Nearly two-thirds of New York City residents said a white police officer who put a black Staten Island man in an apparent chokehold before his death should have been indicted, according to a poll released Friday.
The New York Times/Siena College survey was conducted Dec. 4-10 after a Staten Island grand jury declined to bring criminal charges against Officer Daniel Pantaleo in the death of Eric Garner, 43. The survey also found that by 48 percent to 45 percent, New Yorkers think race relations in their city are strained. City residents' views on a host of issues are divided along racial lines.
Large majorities of black and Latino residents -- 85 percent and 73 percent respectively -- said the grand jury should have issued criminal charges in the Garner case. A slimmer plurality of whites -- 50 percent to 31 percent -- agreed.
Similarly, 86 percent of black and 76 percent of Latino residents said the federal government should charge Pantaleo for violating Garner's civil rights. Whites were split, 42 percent-42 percent.
Garner, a father of six, was allegedly selling loose cigarettes outside a strip of stores on July 17 when officers stopped him and wrestled him to the ground. During the confrontation, part of which was recorded, Garner, who was unarmed, could be heard in the video saying "I can't breathe" 11 times.
Since the grand jury voted not to indict Pantaleo there have been daily protests.
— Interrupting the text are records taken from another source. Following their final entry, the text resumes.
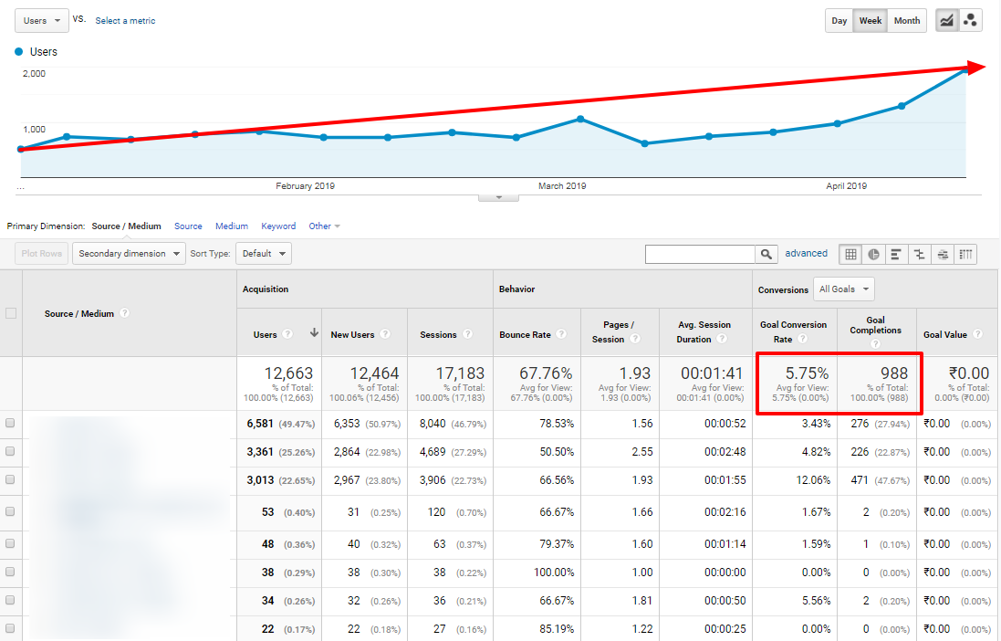Select the Comparison view icon
Image resolution: width=1001 pixels, height=641 pixels.
click(x=920, y=254)
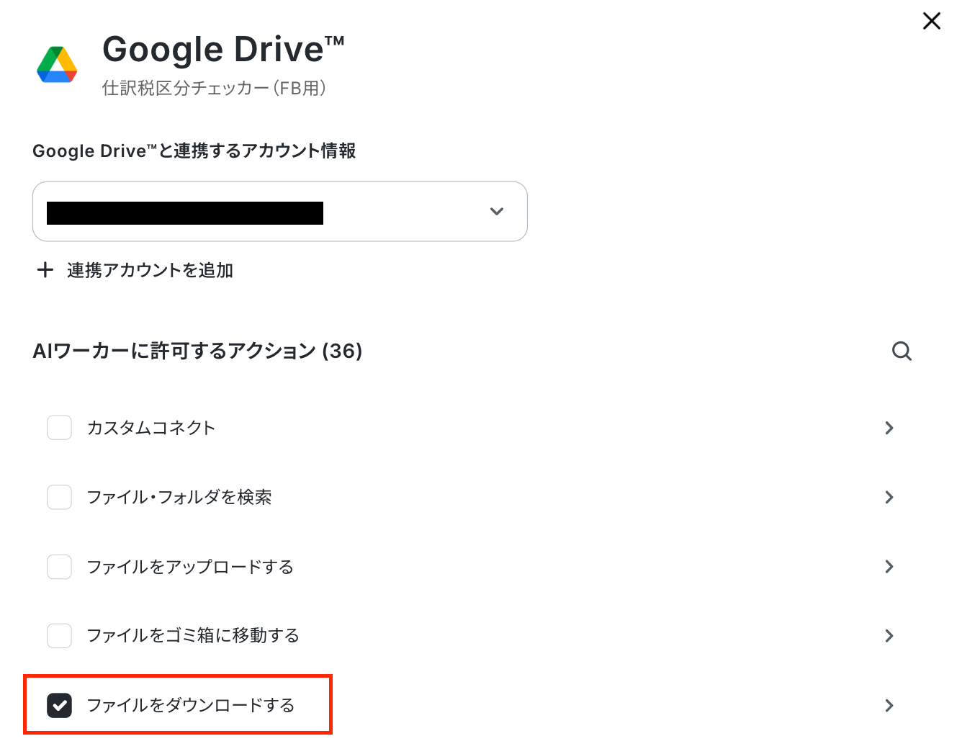This screenshot has width=962, height=749.
Task: Click the ファイルをダウンロードする action label
Action: [x=191, y=705]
The U.S. Department of Justice has opened an investigation into Garner's death, and the NYPD is conducting its own review for potential disciplinary action.
New Yorkers are also divided by race on a number of other issues, from the performance of the police department to how minority residents are treated by the city's criminal justice system.
While an overwhelming number of black and Latino residents -- 83 percent and 71 percent respectively -- said minorities are not treated fairly by the city's criminal justice system, whites were more divided, with 45 percent agreeing and 42 percent disagreeing.
More than half the respondents think police officers who cause deaths and injuries to civilians are treated too leniently by the criminal justice system, but there is a wide gulf between the views of white and minority New Yorkers. While 72 percent of black and 66 of Latino residents believe that officers receive lenient treatment, only 36 percent of white New Yorkers think so.
Nearly half of white New Yorkers thought the police department is doing a good job, only 17 percent of black and 28 percent of Latino New Yorkers feel the same.
The poll of 760 New York City residents by landline and cellphone had a margin of error of plus or minus 3.6 percentage points.